" In this universe the night was falling; the shadows were lengthening towards an east that would not know another dawn. But elsewhere the stars were still young and the light of morning lingered; and along the path he once had followed, Man would one day go again"

Arthur C. Clarke Against the Fall of Night
Showing posts with label mutation. Show all posts
Showing posts with label mutation. Show all posts

Sunday, January 6, 2019

The Yngling by John Dalmas / Hiero’s Journey by Sterling E. Lanier

   Alan Brown in his great series from Tor.com, Front Lines and Frontiers,  recently posted on "The Yngling" by John Dalmas. I really enjoyed this post. For one Brown provided a lovely profile of the author John Dalmas, a writer I had never read. Also I thought his discussion, It's the End of the World as We Know It, looking at the reasons why world ending catastrophes are such a common science fiction trope was quite good.

https://www.tor.com/2018/12/20/back-to-the-old-ways-the-yngling-by-john-dalmas/

 The first science fiction book I remember reading was The Star Man's Son by Andre Norton (link below) which I covered on my Norton blog, followed by a number of Wyndham's cozy catastrophes, so I always enjoy a good, lets blow it all up or something and try again story. I knew Doug had lent me the Analog containing part one of  "The Yngling" so I read it right away.

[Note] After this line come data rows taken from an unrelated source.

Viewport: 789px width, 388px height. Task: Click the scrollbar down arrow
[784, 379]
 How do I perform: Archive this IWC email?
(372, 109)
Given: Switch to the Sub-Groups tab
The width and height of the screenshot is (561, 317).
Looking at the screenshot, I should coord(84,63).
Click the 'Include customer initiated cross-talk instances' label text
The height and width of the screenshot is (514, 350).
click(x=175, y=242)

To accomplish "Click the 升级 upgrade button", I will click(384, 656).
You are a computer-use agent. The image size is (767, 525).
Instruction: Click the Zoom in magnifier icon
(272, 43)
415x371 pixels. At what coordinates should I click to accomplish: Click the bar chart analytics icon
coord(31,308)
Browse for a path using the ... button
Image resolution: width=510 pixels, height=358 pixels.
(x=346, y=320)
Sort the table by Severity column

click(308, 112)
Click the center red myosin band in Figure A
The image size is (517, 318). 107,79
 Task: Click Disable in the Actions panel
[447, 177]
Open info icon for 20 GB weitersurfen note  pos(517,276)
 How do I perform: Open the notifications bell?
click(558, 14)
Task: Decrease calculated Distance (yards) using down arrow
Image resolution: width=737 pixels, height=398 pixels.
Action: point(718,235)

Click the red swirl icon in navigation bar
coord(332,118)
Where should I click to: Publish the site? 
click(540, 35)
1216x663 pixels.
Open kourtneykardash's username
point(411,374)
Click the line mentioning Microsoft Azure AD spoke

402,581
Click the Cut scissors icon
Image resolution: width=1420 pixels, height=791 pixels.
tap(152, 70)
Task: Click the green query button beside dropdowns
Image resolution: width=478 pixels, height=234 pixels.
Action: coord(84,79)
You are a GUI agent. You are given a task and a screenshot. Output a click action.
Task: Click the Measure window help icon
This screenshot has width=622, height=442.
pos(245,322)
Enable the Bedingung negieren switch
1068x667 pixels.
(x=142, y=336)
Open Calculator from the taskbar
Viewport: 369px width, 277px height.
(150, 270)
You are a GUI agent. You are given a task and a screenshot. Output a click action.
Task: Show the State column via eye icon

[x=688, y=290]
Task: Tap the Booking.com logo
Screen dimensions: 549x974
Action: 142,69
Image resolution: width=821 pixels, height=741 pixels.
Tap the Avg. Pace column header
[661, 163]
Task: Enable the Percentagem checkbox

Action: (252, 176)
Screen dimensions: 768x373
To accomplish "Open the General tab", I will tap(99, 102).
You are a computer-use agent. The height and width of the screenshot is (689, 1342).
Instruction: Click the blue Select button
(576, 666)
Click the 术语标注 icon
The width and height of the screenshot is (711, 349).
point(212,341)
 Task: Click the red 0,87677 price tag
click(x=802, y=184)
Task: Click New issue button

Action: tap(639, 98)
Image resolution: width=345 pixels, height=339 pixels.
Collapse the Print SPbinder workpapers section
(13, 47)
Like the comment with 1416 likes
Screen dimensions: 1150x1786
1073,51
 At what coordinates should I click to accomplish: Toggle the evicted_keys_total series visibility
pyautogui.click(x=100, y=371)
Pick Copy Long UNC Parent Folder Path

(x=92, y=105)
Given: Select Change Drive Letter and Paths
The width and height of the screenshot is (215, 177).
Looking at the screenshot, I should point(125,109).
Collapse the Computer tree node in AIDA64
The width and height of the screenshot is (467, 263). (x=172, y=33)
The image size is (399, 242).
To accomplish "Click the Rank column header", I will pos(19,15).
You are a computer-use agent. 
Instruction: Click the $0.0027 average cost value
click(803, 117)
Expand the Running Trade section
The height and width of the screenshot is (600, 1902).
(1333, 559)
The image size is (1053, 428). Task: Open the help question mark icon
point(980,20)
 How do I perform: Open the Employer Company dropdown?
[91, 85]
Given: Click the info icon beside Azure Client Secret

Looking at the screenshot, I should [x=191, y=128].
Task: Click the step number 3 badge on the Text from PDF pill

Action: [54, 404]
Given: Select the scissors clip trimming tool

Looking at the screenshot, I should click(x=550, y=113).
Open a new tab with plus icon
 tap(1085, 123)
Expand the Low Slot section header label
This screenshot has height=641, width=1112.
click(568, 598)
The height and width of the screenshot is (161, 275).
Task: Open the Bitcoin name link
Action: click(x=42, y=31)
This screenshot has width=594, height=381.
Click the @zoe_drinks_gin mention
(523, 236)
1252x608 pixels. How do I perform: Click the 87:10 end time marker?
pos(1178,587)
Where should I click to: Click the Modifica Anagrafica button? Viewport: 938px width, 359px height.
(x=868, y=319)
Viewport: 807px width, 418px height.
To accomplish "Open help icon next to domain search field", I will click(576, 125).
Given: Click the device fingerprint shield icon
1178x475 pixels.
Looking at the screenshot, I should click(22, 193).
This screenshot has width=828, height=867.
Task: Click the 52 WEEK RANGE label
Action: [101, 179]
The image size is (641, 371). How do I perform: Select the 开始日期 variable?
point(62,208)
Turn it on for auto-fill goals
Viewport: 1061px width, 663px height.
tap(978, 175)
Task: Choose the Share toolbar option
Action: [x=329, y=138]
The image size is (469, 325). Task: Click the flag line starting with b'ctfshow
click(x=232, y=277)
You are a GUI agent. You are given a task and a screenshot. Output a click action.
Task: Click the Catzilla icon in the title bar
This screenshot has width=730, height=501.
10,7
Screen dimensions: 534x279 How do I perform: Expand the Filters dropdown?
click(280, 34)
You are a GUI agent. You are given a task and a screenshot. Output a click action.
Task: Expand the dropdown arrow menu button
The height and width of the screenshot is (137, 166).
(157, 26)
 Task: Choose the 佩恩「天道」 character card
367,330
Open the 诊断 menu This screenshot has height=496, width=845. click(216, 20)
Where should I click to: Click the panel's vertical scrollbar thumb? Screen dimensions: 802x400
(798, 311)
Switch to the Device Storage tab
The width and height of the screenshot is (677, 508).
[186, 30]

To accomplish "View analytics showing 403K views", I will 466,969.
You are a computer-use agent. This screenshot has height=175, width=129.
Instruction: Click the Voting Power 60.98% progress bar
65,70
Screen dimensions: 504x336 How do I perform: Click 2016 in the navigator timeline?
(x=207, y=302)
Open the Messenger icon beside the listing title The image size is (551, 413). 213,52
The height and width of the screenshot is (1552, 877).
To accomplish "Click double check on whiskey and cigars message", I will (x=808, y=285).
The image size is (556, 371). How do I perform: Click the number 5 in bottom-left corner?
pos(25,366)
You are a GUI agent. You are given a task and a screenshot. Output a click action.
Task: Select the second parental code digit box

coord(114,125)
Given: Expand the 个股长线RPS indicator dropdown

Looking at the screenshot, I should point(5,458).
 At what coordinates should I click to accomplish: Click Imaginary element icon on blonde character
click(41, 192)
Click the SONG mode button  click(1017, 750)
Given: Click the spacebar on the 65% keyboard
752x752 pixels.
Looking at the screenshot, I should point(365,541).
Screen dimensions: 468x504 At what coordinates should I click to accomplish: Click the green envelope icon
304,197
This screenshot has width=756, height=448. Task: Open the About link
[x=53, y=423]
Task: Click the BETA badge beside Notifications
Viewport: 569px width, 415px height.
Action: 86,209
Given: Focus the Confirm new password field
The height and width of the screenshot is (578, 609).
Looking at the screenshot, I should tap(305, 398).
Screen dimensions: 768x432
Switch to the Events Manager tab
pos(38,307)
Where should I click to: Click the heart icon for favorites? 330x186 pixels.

http://furmagic.blogspot.com/2016/01/star-mans-son-2250-a.html


I liked it enough that I borrowed part two and read that. I enjoyed part one, the world building, the introduction of Nils Hammarson as a character, and I found his early adventures entertaining (think troll). However I found the second part where we see the culmination of the story at best anticlimactic, not bad, but a little rushed and overly talky perhaps. In his post Brown states "Another of my favorite stories of this type is Hiero’s Journey by Sterling Lanier, along with The Postman by David Brin." Since Hiero's Journey is a novel I really like, and had intended to cover here for some time, I thought I would discuss it now. 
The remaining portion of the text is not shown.